The final straw for becoming a fierce opponent of clearcuttings was Hyvönen’s own experience.

 ”I bought some forest 16 years ago. Now it is surrounded by clearcuttings. Storms blow through the neighbouring felled forest land, and cause large trees to fall down on my land” accounts Hyvönen.

Our country’s commercial forestry philosophy has led to the situation where for half a century the focus has solely been the quantity of wood. Quality or size have not mattered. So that log building could become the billion turnover industry as it is in Austria, it would require hundreds of new small enterprises and a supply of quality wood for small sawmills, log builders, carpenters and wood carvers.

”We don’t even have occupational training for the log builders”, laments Hyvönen.

There are only few experienced entrepreneurs left in Finland that through their own contacts buy special, massive wood from the forest owners. The Metsähallitus’ stance is that this is not allowed in the state forests, even though large logs could be sold for more money.

”They rather sell the entire stock of wood to the pulp company, which then uses the large logs for making planks and the rest goes for toilet paper for the Chinese” states Hyvönen.

Metsänhoitoyhdistys (a governmental organisation managing forests with private ownership) neither sells logs for the buyers searching quality logs, since the amounts that one small entrepreneur would be buying are still relatively small.

”There isn’t even a delivery service for large logs. If I could receive 35 cm top diameter, 12 metre long logs to the carving field, I would happily pay double price” promises Hyvönen.

Growing the log building industry would solve problems. One can build a plastic-free and well breathing house using carved logs, ideal for people who have fallen ill from mold exposure, as an example.
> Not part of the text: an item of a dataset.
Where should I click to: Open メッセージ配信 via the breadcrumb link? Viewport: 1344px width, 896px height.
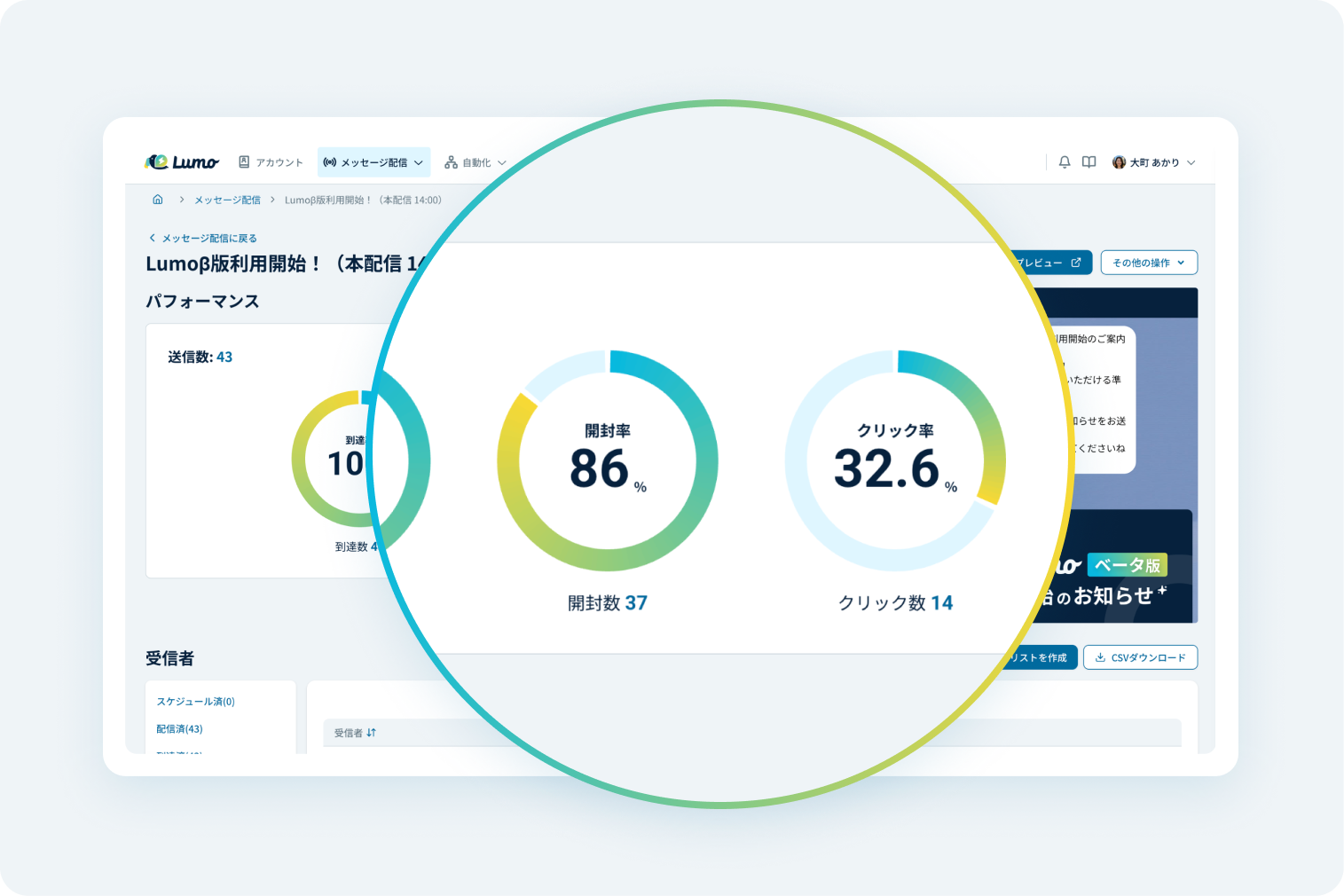pos(226,200)
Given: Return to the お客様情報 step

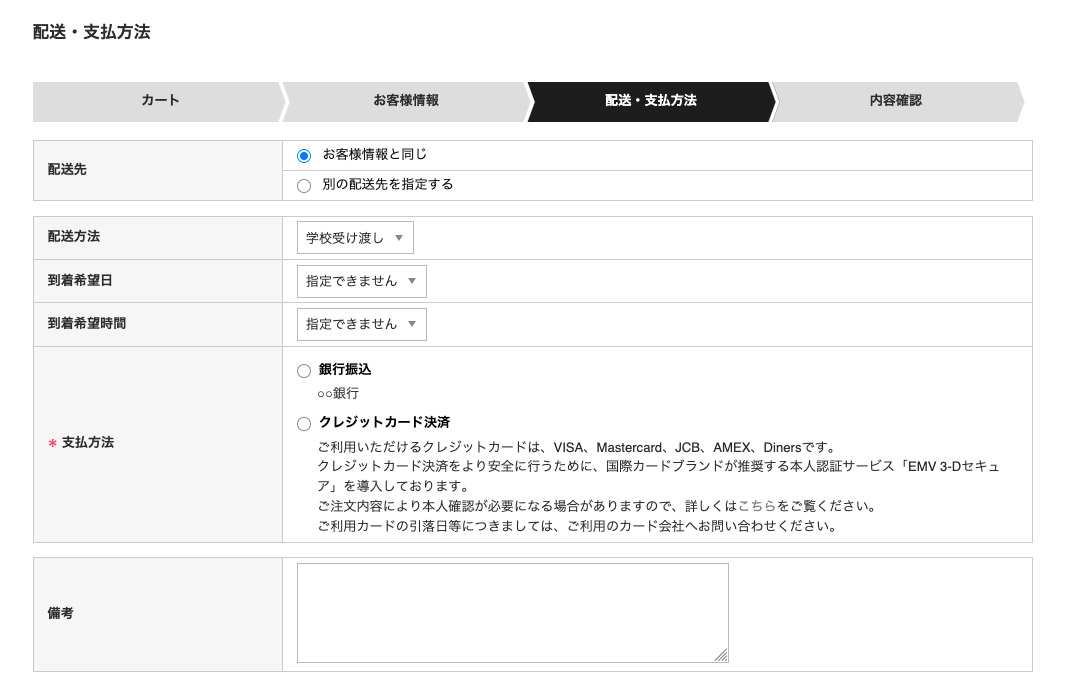Looking at the screenshot, I should click(x=405, y=101).
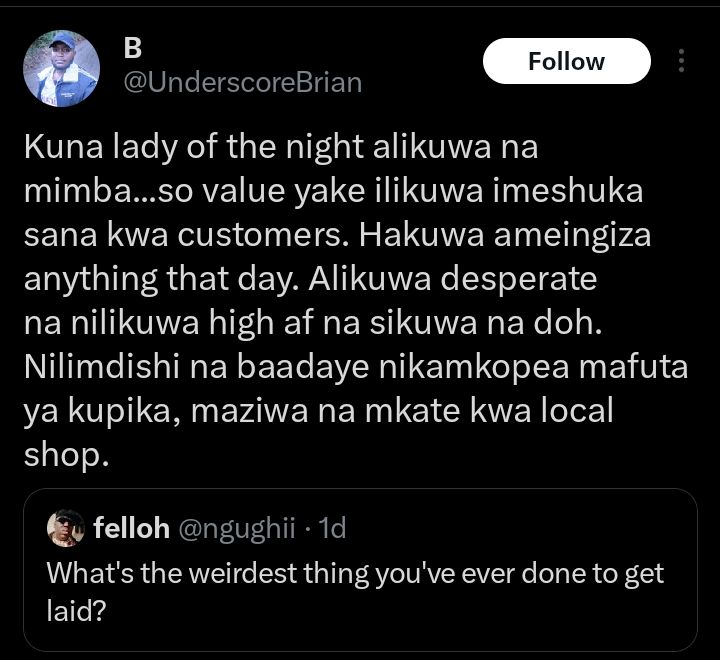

”We are coming to a point where there is only a memory left of our beautiful forests. Apparently Finnish forestry knowhow is the highest in the world, but when you have a look at those turned over clearcuttings and small, dense fields of saplings, you end up asking that could anything be worse than this? Our children will no more get to see the scenery and forests that were still there in my own childhood. Where I grew up, there were deciduous broadleaf tree forests, and old wooded pastures and fields, with more biodiversity, changing landscapes and a lot of light coming in” recalls Hyvönen.

”Right now the much-advertised, so-called soft forestry only exists in the stories in the media. In the countryside one can only see dense saplings. The people are already feeling desperate. For example, the Pro Kallavesi-movement, opposing the pulp factory, consists of a wide spectrum of worried people from all walks of life, not only of environmentalists” notes Hyvönen.

The forests hold a key role in preventing climate change. Increasing the carbon sink, held in the forests, requires the forests to be grown older. The wood should be used for building houses that are even better insulated and not burned to smoke through the pulp factory or directly. 

Hannes Aleksi

– b.1978 in Oulu, Finland

– Log builder and artist

– Vice-chair of the board in Hirsitaito ry (Log Skill Association of Finland)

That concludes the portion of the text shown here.